Juan Jacinto Muñoz Rengel’s “El gran imaginador” wins Novel of the Year at the Celsius Festival
El gran imaginador by Juan Jacinto Muñoz Rengel, recipient of a 2014 Leonardo Grant for Literary Creation, has won the Novel of the Year prize at the Celsius Festival. Over its 450 plus pages, the book tells the story of Nikolaos Popoulos (Athens, 16th century). Popoulos’ great dream was to the write the best book of all time, but fate decided he would find himself instead on the course of an epic journey.
22 January, 2018
“The prize kind of gives meaning to the novel. If a book ends up having no impact, you feel lost, but this is an encouragement to go on writing. This award is important because my novel is a kind of hybrid,” the author explains. “The fact that it recognizes a range of genres has helped bring me to the attention of a wider readership.”
An added pleasure for Rengel was that “the prize lets me give something back to the BBVA Foundation, because they believed in me when the book was just a project.”
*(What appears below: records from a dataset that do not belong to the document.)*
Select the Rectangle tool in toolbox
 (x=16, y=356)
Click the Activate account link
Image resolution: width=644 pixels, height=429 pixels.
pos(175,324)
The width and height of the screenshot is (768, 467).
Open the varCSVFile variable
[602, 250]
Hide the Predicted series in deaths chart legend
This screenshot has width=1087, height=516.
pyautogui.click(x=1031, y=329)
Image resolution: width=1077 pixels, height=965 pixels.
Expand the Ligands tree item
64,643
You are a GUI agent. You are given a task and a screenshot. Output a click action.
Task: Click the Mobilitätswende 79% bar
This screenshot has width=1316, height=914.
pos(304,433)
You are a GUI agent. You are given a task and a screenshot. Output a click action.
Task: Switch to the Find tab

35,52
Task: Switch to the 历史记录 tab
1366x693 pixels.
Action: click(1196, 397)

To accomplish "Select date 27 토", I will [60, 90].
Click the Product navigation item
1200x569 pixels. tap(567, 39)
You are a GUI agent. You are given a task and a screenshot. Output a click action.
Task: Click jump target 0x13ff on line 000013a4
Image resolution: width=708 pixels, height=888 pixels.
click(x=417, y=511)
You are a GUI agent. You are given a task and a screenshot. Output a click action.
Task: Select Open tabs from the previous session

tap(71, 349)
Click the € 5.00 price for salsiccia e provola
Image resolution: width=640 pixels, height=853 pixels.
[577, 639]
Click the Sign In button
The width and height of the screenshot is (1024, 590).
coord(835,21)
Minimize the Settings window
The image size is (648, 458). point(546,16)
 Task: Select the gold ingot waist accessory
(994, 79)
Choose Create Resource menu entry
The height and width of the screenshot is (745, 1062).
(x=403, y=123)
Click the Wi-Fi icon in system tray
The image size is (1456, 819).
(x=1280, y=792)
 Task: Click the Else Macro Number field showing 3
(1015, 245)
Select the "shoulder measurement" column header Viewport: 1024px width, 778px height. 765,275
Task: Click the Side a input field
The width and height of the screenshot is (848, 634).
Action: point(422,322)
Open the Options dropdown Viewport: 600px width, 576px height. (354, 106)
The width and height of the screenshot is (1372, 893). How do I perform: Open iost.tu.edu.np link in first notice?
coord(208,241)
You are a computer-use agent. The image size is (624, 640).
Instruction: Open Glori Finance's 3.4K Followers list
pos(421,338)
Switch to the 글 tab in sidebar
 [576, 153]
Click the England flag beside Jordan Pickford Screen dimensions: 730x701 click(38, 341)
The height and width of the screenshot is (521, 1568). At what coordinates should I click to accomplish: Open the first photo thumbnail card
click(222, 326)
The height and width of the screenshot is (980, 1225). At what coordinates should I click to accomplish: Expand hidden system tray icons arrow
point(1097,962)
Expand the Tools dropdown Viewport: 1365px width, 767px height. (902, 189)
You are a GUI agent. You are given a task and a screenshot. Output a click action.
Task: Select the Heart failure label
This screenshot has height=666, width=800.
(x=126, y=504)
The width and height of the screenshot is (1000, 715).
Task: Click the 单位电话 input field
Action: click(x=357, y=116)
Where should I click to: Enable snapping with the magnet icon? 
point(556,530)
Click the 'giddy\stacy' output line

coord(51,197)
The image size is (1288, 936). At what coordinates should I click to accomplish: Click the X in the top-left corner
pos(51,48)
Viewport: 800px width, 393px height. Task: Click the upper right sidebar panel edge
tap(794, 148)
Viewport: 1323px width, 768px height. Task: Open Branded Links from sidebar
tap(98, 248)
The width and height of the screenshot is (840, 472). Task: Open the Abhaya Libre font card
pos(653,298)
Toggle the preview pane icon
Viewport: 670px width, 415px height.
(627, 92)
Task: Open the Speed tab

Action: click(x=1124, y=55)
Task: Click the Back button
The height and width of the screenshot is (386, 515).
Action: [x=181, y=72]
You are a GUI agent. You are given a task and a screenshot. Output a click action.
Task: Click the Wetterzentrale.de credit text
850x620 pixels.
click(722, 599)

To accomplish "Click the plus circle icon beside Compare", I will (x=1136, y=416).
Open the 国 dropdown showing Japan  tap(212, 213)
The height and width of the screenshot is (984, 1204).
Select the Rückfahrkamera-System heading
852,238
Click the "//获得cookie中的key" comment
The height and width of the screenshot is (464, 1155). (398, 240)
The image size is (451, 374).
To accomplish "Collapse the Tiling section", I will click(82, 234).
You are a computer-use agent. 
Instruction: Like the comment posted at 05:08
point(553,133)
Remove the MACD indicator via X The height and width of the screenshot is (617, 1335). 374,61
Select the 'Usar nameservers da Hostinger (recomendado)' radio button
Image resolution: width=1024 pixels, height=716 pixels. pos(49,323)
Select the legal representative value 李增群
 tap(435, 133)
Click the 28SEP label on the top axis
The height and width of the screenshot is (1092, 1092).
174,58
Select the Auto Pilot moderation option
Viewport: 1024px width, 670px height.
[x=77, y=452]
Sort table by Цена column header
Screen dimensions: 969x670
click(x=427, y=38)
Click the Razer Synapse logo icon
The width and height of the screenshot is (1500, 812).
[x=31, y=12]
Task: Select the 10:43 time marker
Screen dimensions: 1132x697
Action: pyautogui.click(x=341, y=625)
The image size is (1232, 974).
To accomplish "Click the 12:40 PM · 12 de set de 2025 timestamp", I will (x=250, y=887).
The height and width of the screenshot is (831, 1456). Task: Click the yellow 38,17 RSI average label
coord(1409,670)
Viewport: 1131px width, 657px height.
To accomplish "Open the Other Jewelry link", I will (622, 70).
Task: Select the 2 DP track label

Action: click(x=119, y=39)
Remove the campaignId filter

One year on from the publication of El gran imaginador, Rengel admits that despite trying to write in two registers, with the goal of reaching both a literary and a more popular readership, the task was far from easy, since the ordinary reader might feel put off by the content. “I think fans of the historical novel expected something different, but the book won them over because its adventure side gives it a playfulness it might otherwise lack. But it also has an educational side,” he affirms.
The author believes that the award underscores the importance of young readers, whom he feels the novel has connected with. Proof of this assertion is that the festival public was mainly of this age group. “At book signings, at the festival’s opening session, in every event, you could see lots of young people, including teenagers,” he relates.
Muñoz Rengel has already started on his next project. Although his initial idea was to rest after writing El gran imaginador, other plans have intervened. He is currently at the revision stage of a philosophical essay and writing a short novel which he describes as “unsettling.”